*** Opening of Exercise text ***

A Go map thread safety problem while reading a cache DIY book - multithreading

I am reading a book which teaches me how to write a simple cache like redis.
With a goal to implement a distribute hash, the project must have key migrate, which needs an iterator. And I think there may be some problems.
His book about iterating a map, but while the iteration, the hold of read lock not continuously. The reason is trying not to effect main cache process. I believe there must be a thread safety problem because the main cache thread is still writing to map. I wrote a demo, but not sure.
//book code
type inMemoryScanner struct {
pair
pair Chan *pair
closeCh chan struct{}
}
func (c *inMemoryCache) NewScanner() Scanner {
pairCh := make(chan *pair)
closeCh := make(chan struct{})
go func() {
defer close(pairCh)
c.mutex.RLock()
//the c.c is book's map
for k, v := range c.c {
c.mutex.RUnlock()
select {
case <-closeCh:
return
case pairCh <- &pair{k, v}:
}
c.mutex.RLock()
}
c.mutex.RUnLock()
}
return &inMemoryScanner{pair{}, pairCh, closeCh}
}
//my demo
func main() {
testMap := make(map[string]string)
mutex := sync.RWMutex{}
for i := 0; i < 64; i ++ {
mutex.Lock()
testMap[uuid.New().String()] = uuid.New().String()
mutex.Unlock()
fmt.Println("Write")
}
go func() {
for {
mutex.Lock()
testMap[uuid.New().String()] = uuid.New().String()
time.Sleep(100 * time.Millisecond)
mutex.Unlock()
fmt.Println("Write")
}
} ()

*** Close of Exercise text ***
*** Opening of Data for analysis ***

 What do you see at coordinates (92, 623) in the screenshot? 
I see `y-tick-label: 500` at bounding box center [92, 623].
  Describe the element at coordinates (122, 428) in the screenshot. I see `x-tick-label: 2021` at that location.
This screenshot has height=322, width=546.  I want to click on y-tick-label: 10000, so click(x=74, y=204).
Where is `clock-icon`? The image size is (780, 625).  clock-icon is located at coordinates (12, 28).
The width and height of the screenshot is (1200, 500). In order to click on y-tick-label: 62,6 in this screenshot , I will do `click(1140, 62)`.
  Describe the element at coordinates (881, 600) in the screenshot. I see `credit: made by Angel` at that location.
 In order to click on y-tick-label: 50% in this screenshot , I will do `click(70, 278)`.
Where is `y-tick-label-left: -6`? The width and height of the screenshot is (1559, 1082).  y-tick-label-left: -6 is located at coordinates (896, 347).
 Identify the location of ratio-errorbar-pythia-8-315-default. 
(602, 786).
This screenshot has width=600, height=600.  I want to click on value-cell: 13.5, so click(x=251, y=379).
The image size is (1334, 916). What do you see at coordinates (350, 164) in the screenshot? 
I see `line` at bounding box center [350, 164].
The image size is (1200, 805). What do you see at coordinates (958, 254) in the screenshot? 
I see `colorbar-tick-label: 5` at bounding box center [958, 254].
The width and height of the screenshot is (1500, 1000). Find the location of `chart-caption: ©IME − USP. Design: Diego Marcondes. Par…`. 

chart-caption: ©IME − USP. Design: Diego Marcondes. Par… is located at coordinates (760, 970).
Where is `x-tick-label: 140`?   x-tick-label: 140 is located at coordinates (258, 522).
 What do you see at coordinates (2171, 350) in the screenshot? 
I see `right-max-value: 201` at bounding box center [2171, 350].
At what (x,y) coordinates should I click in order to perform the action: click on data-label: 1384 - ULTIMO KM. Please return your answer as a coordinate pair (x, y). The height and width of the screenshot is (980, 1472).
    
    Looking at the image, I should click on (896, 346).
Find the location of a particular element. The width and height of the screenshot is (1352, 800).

*** Close of Data for analysis ***

__Apply what you read__
• a. Please update the Go map thread-safety question from "I am reading" through "but not sure.", putting "store" in place of "cache".
• b. List every Go package that the code in the Go map thread-safety question refers to by a package-qualified name.
• c. Write the next part of the Go map thread-safety question, picking up after its final line.
The data was taken from a source other than the text.

__Numbered responses__
• a.
I am reading a book which teaches me how to write a simple store like redis.
With a goal to implement a distribute hash, the project must have key migrate, which needs an iterator. And I think there may be some problems.
His book about iterating a map, but while the iteration, the hold of read lock not continuously. The reason is trying not to effect main store process. I believe there must be a thread safety problem because the main store thread is still writing to map. I wrote a demo, but not sure.

• b. sync, uuid, fmt, time

• c.
for k, v := range testMap {
mutex.RLock()
fmt.Println("k" + k + "v" + v)
mutex.RUnlock()
time.Sleep(100 * time.Millisecond)
}
}
In my demo, the 'Write' and the map's result amount not equal! And I believe, In an reality project, the rebalance can't be once, there must be continuous background work, doesn't it?

You have a data race. Your results are undefined.
Simplifying your code so that it compiles and runs,
package main
import (
"sync"
"time"
)
func main() {
testMap := make(map[string]string)
mutex := sync.RWMutex{}
for i := 0; i < 64; i++ {
mutex.Lock()
now := time.Now().String()
testMap[now] = now
mutex.Unlock()
}
go func() {
for {
mutex.Lock()
now := time.Now().String()
testMap[now] = now
time.Sleep(100 * time.Millisecond)
mutex.Unlock()
}
}()
for k, v := range testMap {
mutex.RLock()
_, _ = k, v
mutex.RUnlock()
time.Sleep(100 * time.Millisecond)
}
}
Output:
$ go run -race racer.go
==================
WARNING: DATA RACE
Read at 0x00c00008c060 by main goroutine:
runtime.mapiternext()
/home/peter/go/src/runtime/map.go:844 +0x0
main.main()
/home/peter/gopath/src/racer.go:26 +0x217
Previous write at 0x00c00008c060 by goroutine 5:
runtime.mapassign_faststr()
/home/peter/go/src/runtime/map_faststr.go:202 +0x0
main.main.func1()
/home/peter/gopath/src/racer.go:21 +0x9b
Goroutine 5 (running) created at:
main.main()
/home/peter/gopath/src/racer.go:17 +0x17b
==================
==================
WARNING: DATA RACE
Read at 0x00c0000a6638 by main goroutine:
main.main()
/home/peter/gopath/src/racer.go:26 +0x1d0
Previous write at 0x00c0000a6638 by goroutine 5:
main.main.func1()
/home/peter/gopath/src/racer.go:21 +0xb0
Goroutine 5 (running) created at:
main.main()
/home/peter/gopath/src/racer.go:17 +0x17b
==================
fatal error: concurrent map iteration and map write
goroutine 1 [running]:
runtime.throw(0x4b1eb7, 0x26)
/home/peter/go/src/runtime/panic.go:617 +0x72 fp=0xc000059e48 sp=0xc000059e18 pc=0x44d722
runtime.mapiternext(0xc000059f28)
/home/peter/go/src/runtime/map.go:851 +0x55e fp=0xc000059ed0 sp=0xc000059e48 pc=0x434c2e
main.main()
/home/peter/gopath/src/racer.go:26 +0x218 fp=0xc000059f98 sp=0xc000059ed0 pc=0x48a1f8
runtime.main()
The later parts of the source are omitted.